TASK PROMPT: Copy out the listing that follows in its entirety, keeping it exactly the same.

[Opening LISTED ENTRIES section]

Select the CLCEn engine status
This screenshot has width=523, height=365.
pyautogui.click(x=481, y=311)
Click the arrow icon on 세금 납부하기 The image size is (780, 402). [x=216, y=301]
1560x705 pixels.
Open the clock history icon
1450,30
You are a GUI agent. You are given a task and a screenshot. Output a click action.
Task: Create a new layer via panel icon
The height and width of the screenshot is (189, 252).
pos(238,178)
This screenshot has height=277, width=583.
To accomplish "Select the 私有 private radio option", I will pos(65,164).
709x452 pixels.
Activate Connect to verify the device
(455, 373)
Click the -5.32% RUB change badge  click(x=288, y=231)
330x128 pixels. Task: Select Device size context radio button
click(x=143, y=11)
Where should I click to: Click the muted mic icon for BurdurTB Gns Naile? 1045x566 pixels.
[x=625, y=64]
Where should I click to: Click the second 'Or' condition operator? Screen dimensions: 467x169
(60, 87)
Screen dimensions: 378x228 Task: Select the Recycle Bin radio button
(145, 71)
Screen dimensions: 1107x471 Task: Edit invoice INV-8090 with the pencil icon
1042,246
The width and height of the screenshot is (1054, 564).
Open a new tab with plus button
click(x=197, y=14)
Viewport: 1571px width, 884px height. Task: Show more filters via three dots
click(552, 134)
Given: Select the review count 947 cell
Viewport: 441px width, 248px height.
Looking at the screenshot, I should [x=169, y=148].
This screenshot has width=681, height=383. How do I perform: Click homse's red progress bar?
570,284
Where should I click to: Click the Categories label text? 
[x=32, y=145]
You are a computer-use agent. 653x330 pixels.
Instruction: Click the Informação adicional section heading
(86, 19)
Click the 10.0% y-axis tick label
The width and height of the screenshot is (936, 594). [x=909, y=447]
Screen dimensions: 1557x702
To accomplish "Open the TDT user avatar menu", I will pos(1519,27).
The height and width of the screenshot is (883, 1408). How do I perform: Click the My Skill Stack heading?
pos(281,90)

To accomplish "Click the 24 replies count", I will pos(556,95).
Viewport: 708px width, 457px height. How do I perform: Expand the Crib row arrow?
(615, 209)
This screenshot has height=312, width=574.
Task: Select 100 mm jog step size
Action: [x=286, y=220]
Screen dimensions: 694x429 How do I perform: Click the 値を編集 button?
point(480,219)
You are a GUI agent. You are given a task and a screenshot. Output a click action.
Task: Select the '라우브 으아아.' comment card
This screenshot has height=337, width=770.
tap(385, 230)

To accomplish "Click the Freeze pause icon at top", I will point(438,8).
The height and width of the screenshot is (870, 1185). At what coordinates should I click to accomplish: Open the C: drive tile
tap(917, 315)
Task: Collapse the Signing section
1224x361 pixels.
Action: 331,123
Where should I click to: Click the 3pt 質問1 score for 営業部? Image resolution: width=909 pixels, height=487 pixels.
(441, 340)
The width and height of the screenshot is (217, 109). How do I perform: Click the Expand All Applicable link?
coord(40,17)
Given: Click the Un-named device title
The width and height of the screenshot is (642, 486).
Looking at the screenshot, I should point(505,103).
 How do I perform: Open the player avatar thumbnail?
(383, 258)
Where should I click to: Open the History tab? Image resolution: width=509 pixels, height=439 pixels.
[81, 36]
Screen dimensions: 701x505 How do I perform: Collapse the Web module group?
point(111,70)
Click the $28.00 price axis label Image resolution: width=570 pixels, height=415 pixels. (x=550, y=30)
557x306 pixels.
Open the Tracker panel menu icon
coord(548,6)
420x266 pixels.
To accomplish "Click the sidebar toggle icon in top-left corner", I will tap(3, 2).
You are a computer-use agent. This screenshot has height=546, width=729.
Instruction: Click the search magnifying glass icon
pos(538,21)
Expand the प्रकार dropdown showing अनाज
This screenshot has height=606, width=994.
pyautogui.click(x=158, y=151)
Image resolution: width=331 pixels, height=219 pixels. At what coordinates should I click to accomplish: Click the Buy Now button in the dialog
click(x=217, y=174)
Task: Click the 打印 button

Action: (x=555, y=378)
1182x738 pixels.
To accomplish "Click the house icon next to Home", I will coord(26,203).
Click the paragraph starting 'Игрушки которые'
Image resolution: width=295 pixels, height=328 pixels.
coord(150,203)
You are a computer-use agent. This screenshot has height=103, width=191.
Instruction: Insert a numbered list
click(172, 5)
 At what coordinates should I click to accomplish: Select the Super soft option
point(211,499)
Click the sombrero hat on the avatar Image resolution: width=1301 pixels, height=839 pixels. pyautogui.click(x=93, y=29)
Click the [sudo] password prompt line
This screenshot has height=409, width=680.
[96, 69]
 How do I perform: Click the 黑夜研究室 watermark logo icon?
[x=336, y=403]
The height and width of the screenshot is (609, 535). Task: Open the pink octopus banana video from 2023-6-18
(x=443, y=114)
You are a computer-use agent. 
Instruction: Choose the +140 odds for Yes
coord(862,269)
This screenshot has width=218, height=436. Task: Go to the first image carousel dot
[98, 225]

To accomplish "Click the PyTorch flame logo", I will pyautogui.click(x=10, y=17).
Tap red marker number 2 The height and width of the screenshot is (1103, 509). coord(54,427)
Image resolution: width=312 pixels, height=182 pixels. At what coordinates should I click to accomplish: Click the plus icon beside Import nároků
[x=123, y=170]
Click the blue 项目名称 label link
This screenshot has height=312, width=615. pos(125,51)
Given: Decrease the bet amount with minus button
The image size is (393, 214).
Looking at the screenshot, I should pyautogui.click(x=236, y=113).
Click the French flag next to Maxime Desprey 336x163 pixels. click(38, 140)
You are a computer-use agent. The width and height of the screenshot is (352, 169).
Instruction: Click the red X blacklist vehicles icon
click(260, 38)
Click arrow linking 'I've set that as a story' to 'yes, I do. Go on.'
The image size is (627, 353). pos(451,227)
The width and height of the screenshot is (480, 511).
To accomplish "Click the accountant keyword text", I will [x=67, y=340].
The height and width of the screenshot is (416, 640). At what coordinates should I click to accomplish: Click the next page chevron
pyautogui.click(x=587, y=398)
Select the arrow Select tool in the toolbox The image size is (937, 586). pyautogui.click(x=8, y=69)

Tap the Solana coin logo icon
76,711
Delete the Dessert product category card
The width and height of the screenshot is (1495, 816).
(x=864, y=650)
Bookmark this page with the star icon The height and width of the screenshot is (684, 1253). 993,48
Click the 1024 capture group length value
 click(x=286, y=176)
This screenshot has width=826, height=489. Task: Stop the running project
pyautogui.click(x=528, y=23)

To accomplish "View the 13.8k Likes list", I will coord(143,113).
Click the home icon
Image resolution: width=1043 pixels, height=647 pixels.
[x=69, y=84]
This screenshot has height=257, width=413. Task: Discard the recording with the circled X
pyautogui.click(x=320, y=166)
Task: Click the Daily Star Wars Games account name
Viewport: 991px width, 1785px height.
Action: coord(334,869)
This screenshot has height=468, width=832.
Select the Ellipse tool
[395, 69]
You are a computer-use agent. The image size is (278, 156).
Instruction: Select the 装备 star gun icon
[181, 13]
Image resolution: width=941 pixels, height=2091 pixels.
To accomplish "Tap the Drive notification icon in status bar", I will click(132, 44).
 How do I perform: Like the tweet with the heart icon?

[Closing LISTED ENTRIES section]

TASK SOLUTION:
Select the CLCEn engine status
This screenshot has width=523, height=365.
pyautogui.click(x=481, y=311)
Click the arrow icon on 세금 납부하기 The image size is (780, 402). [x=216, y=301]
1560x705 pixels.
Open the clock history icon
1450,30
You are a GUI agent. You are given a task and a screenshot. Output a click action.
Task: Create a new layer via panel icon
The height and width of the screenshot is (189, 252).
pos(238,178)
This screenshot has height=277, width=583.
To accomplish "Select the 私有 private radio option", I will pos(65,164).
709x452 pixels.
Activate Connect to verify the device
(455, 373)
Click the -5.32% RUB change badge  click(x=288, y=231)
330x128 pixels. Task: Select Device size context radio button
click(x=143, y=11)
Where should I click to: Click the muted mic icon for BurdurTB Gns Naile? 1045x566 pixels.
[x=625, y=64]
Where should I click to: Click the second 'Or' condition operator? Screen dimensions: 467x169
(60, 87)
Screen dimensions: 378x228 Task: Select the Recycle Bin radio button
(145, 71)
Screen dimensions: 1107x471 Task: Edit invoice INV-8090 with the pencil icon
1042,246
The width and height of the screenshot is (1054, 564).
Open a new tab with plus button
click(x=197, y=14)
Viewport: 1571px width, 884px height. Task: Show more filters via three dots
click(552, 134)
Given: Select the review count 947 cell
Viewport: 441px width, 248px height.
Looking at the screenshot, I should [x=169, y=148].
This screenshot has width=681, height=383. How do I perform: Click homse's red progress bar?
570,284
Where should I click to: Click the Categories label text? 
[x=32, y=145]
You are a computer-use agent. 653x330 pixels.
Instruction: Click the Informação adicional section heading
(86, 19)
Click the 10.0% y-axis tick label
The width and height of the screenshot is (936, 594). [x=909, y=447]
Screen dimensions: 1557x702
To accomplish "Open the TDT user avatar menu", I will pos(1519,27).
The height and width of the screenshot is (883, 1408). How do I perform: Click the My Skill Stack heading?
pos(281,90)

To accomplish "Click the 24 replies count", I will pos(556,95).
Viewport: 708px width, 457px height. How do I perform: Expand the Crib row arrow?
(615, 209)
This screenshot has height=312, width=574.
Task: Select 100 mm jog step size
Action: [x=286, y=220]
Screen dimensions: 694x429 How do I perform: Click the 値を編集 button?
point(480,219)
You are a GUI agent. You are given a task and a screenshot. Output a click action.
Task: Select the '라우브 으아아.' comment card
This screenshot has height=337, width=770.
tap(385, 230)

To accomplish "Click the Freeze pause icon at top", I will point(438,8).
The height and width of the screenshot is (870, 1185). At what coordinates should I click to accomplish: Open the C: drive tile
tap(917, 315)
Task: Collapse the Signing section
1224x361 pixels.
Action: 331,123
Where should I click to: Click the 3pt 質問1 score for 営業部? Image resolution: width=909 pixels, height=487 pixels.
(441, 340)
The width and height of the screenshot is (217, 109). How do I perform: Click the Expand All Applicable link?
coord(40,17)
Given: Click the Un-named device title
The width and height of the screenshot is (642, 486).
Looking at the screenshot, I should point(505,103).
 How do I perform: Open the player avatar thumbnail?
(383, 258)
Where should I click to: Open the History tab? Image resolution: width=509 pixels, height=439 pixels.
[81, 36]
Screen dimensions: 701x505 How do I perform: Collapse the Web module group?
point(111,70)
Click the $28.00 price axis label Image resolution: width=570 pixels, height=415 pixels. (x=550, y=30)
557x306 pixels.
Open the Tracker panel menu icon
coord(548,6)
420x266 pixels.
To accomplish "Click the sidebar toggle icon in top-left corner", I will tap(3, 2).
You are a computer-use agent. This screenshot has height=546, width=729.
Instruction: Click the search magnifying glass icon
pos(538,21)
Expand the प्रकार dropdown showing अनाज
This screenshot has height=606, width=994.
pyautogui.click(x=158, y=151)
Image resolution: width=331 pixels, height=219 pixels. At what coordinates should I click to accomplish: Click the Buy Now button in the dialog
click(x=217, y=174)
Task: Click the 打印 button

Action: (x=555, y=378)
1182x738 pixels.
To accomplish "Click the house icon next to Home", I will coord(26,203).
Click the paragraph starting 'Игрушки которые'
Image resolution: width=295 pixels, height=328 pixels.
coord(150,203)
You are a computer-use agent. This screenshot has height=103, width=191.
Instruction: Insert a numbered list
click(172, 5)
 At what coordinates should I click to accomplish: Select the Super soft option
point(211,499)
Click the sombrero hat on the avatar Image resolution: width=1301 pixels, height=839 pixels. pyautogui.click(x=93, y=29)
Click the [sudo] password prompt line
This screenshot has height=409, width=680.
[96, 69]
 How do I perform: Click the 黑夜研究室 watermark logo icon?
[x=336, y=403]
The height and width of the screenshot is (609, 535). Task: Open the pink octopus banana video from 2023-6-18
(x=443, y=114)
You are a computer-use agent. 
Instruction: Choose the +140 odds for Yes
coord(862,269)
This screenshot has width=218, height=436. Task: Go to the first image carousel dot
[98, 225]

To accomplish "Click the PyTorch flame logo", I will pyautogui.click(x=10, y=17).
Tap red marker number 2 The height and width of the screenshot is (1103, 509). coord(54,427)
Image resolution: width=312 pixels, height=182 pixels. At what coordinates should I click to accomplish: Click the plus icon beside Import nároků
[x=123, y=170]
Click the blue 项目名称 label link
This screenshot has height=312, width=615. pos(125,51)
Given: Decrease the bet amount with minus button
The image size is (393, 214).
Looking at the screenshot, I should pyautogui.click(x=236, y=113).
Click the French flag next to Maxime Desprey 336x163 pixels. click(38, 140)
You are a computer-use agent. The width and height of the screenshot is (352, 169).
Instruction: Click the red X blacklist vehicles icon
click(260, 38)
Click arrow linking 'I've set that as a story' to 'yes, I do. Go on.'
The image size is (627, 353). pos(451,227)
The width and height of the screenshot is (480, 511).
To accomplish "Click the accountant keyword text", I will [x=67, y=340].
The height and width of the screenshot is (416, 640). At what coordinates should I click to accomplish: Click the next page chevron
pyautogui.click(x=587, y=398)
Select the arrow Select tool in the toolbox The image size is (937, 586). pyautogui.click(x=8, y=69)

Tap the Solana coin logo icon
76,711
Delete the Dessert product category card
The width and height of the screenshot is (1495, 816).
(x=864, y=650)
Bookmark this page with the star icon The height and width of the screenshot is (684, 1253). 993,48
Click the 1024 capture group length value
 click(x=286, y=176)
This screenshot has width=826, height=489. Task: Stop the running project
pyautogui.click(x=528, y=23)

To accomplish "View the 13.8k Likes list", I will coord(143,113).
Click the home icon
Image resolution: width=1043 pixels, height=647 pixels.
[x=69, y=84]
This screenshot has height=257, width=413. Task: Discard the recording with the circled X
pyautogui.click(x=320, y=166)
Task: Click the Daily Star Wars Games account name
Viewport: 991px width, 1785px height.
Action: coord(334,869)
This screenshot has height=468, width=832.
Select the Ellipse tool
[395, 69]
You are a computer-use agent. The image size is (278, 156).
Instruction: Select the 装备 star gun icon
[181, 13]
Image resolution: width=941 pixels, height=2091 pixels.
To accomplish "Tap the Drive notification icon in status bar", I will click(132, 44).
 How do I perform: Like the tweet with the heart icon?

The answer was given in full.